WP5 leads are Professor Adam Gordon at University of Nottingham and Ann-Marie Towers at University of Kent.
This final work package builds on previous work by conducting a pilot of the minimum data set (MDS) to assess its acceptability, feasibility, psychometric properties and utility to health and social care.
Aims and Objectives
- Assess the feasibility of collecting data directly from care homes and matching this to routinely collected health and social care data to populate a complete MDS;
- Assess the quality of the MDS data, comprising care home-collected data alongside routine service data, to create a MDS with the minimum number of scales/attributes required;
- Evaluate the utility of the matched MDS data to stakeholders (ICSs, CCGs, local authorities, providers and residents and their families);
- Systematically assess potential barriers and facilitators to wider implementation of the MDS,
The content of the MDS and a process for collecting data directly from homes will already have been agreed as part of work packages one to four.

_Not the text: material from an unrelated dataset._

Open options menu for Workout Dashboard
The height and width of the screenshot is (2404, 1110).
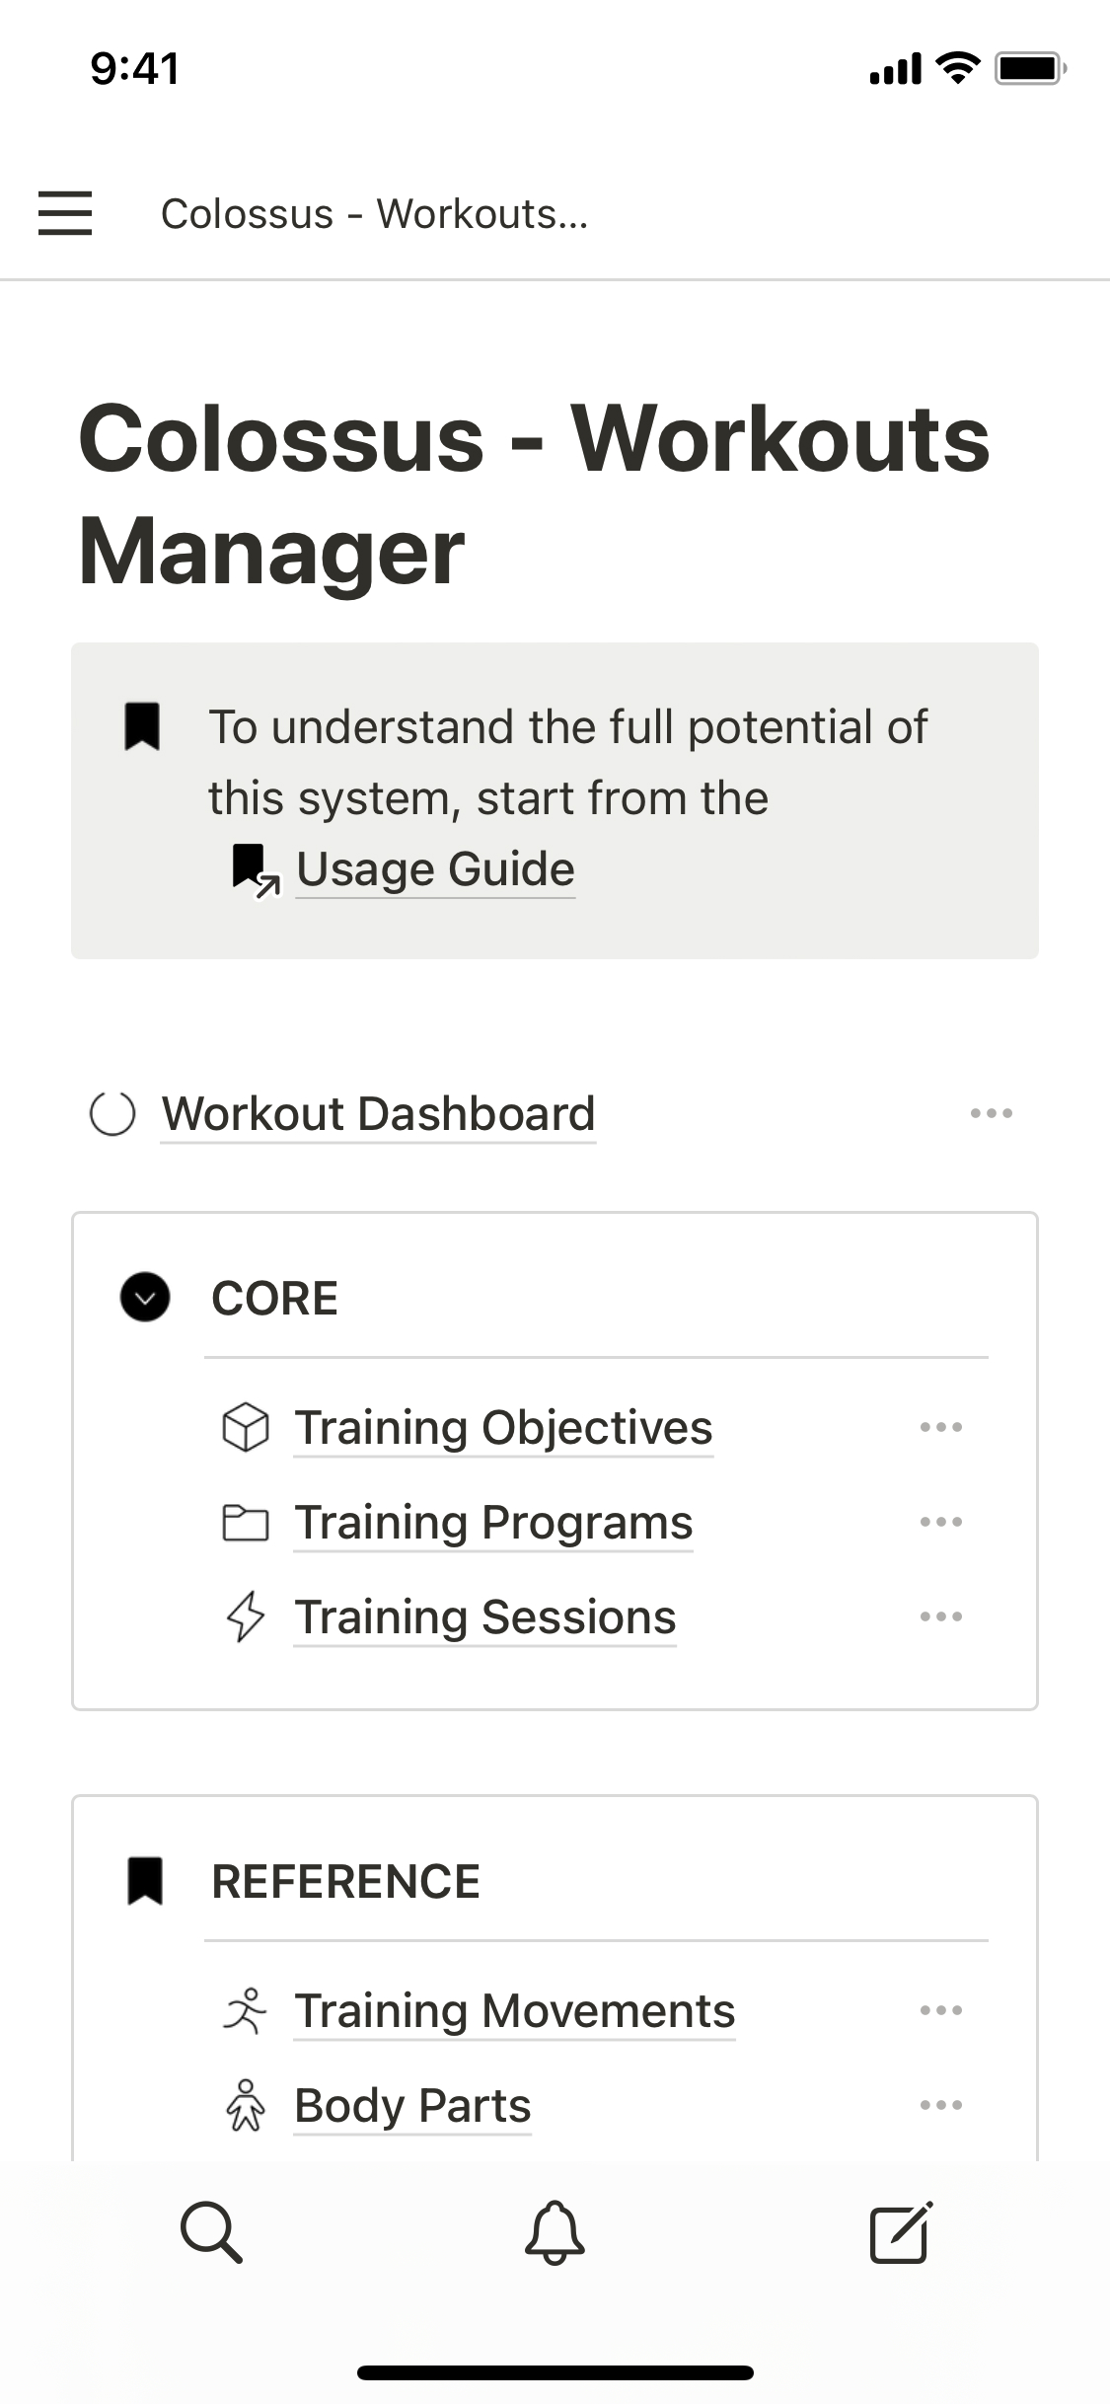pyautogui.click(x=991, y=1113)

Ethical approval will be sought for the study from the Health Research Authority and the study will comply with the Mental Capacity Act (2005) to enable the inclusion of all residents, regardless of their capacity to consent.
A mixed-methods longitudinal pilot of the MDS will be conducted in 20 care homes for older people in three integrated care system (ICS) sites in England – Surrey Heartlands, Nottingham & Nottinghamshire, and North East & North Cumbria – (60 homes altogether). Altogether, we aim to recruit around 900 care home residents to the pilot study. Participating homes will be stratified by size and type of home (nursing or residential). All long-stay/permanent resident will be eligible to take part.
Care staff will be trained by the research team to complete the care home component of the MDS at three points in time: baseline, 4 months and 9 months. This data will be manually linked by the research team, using relevant identifiers (e.g. NHS number), to routinely held NHS Health and Social Care data. We will also collect important home-level data, such as size, registration category, CQC rating, type of provider, proportion of self-funders. After each wave of data collection, homes will receive feedback on their data benchmarked against other participating homes.
Focus groups with care staff and interviews with key stakeholders will establish the acceptability of the MDS and its perceived utility to health and social care.
Quantitative Data Analysis
Psychometric testing will explore the quality of the data collected and the measurement properties of the MDS. Regressions analysis will be used to consider the influence of baseline characteristics on completion rates. To explore the utility of the MDS, we will work with the three ICS sites to identify local, priority research questions and then use the MDS to try and answer these. Appropriate quantitative and econometric techniques will be used to analyse the data and exploit the longitudinal design.